Well, I got it yesterday. I had a chance to use it on about 4 chisels and my 1/4" mortise chisel. It is incredibly solidly built. The knobs, wheel, everything is very heavy. The thing has to weigh about a pound! The knobs lock tight. It is a little ackward locking the tool in place, a third hand would help, but it's not that bad. It gives a perfectly perpendicular edge to the side, which my el cheapo guide was failing miserably at. Very tight tolerances. I need to get one of those little angle finders. My WS3000's wide blade attatchment guide had that and it was nice reminder what your angle is. I'll post some pics later when I get home. I'd say it was a good buy. I got it from Klinspor who sell it for $59.95 which is $5 cheaper than lee vally and $10.00 cheaper than woodcraft. They also have $2.99 shipping for awhile. Leevalley has free shipping for awhile so you are really getting a negligible difference between the two, just depends on who you want to give your business to if you buy it. As of now I'd recommend it. 

Again I'll post some pics when I get home, but this sucker is built like a tank!


----------



## ACP (Jan 24, 2009)

Ok, pics of the Mk II as promised.

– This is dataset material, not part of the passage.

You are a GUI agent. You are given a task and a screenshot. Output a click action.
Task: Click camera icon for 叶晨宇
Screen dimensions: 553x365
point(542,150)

The thing that sets this tool apart is it's ability to work with hard to sharpen irons, like this little bitty plow iron. Impossible to use the side clamp jig next to my Mkii for that and it had to be done free hand. It got sharp, but this is going to be sharper I think.

The roller is a wide flat cylinder. The locking knobs are like all Veritas knobs, heavy duty and brass and they lock tite. The little angle fixing jig clamps to the front with that brass knob in the center. You can adjust to just about any angle you want. It also keeps the blade flat and doesn't skew the bevel.


----------



## ACP (Jan 24, 2009)

Here is the little plow iron example I mentioned. It's edge tapers in on one side making it even harder to sharpen with a side clamp jig. This top clamp makes short work of it though.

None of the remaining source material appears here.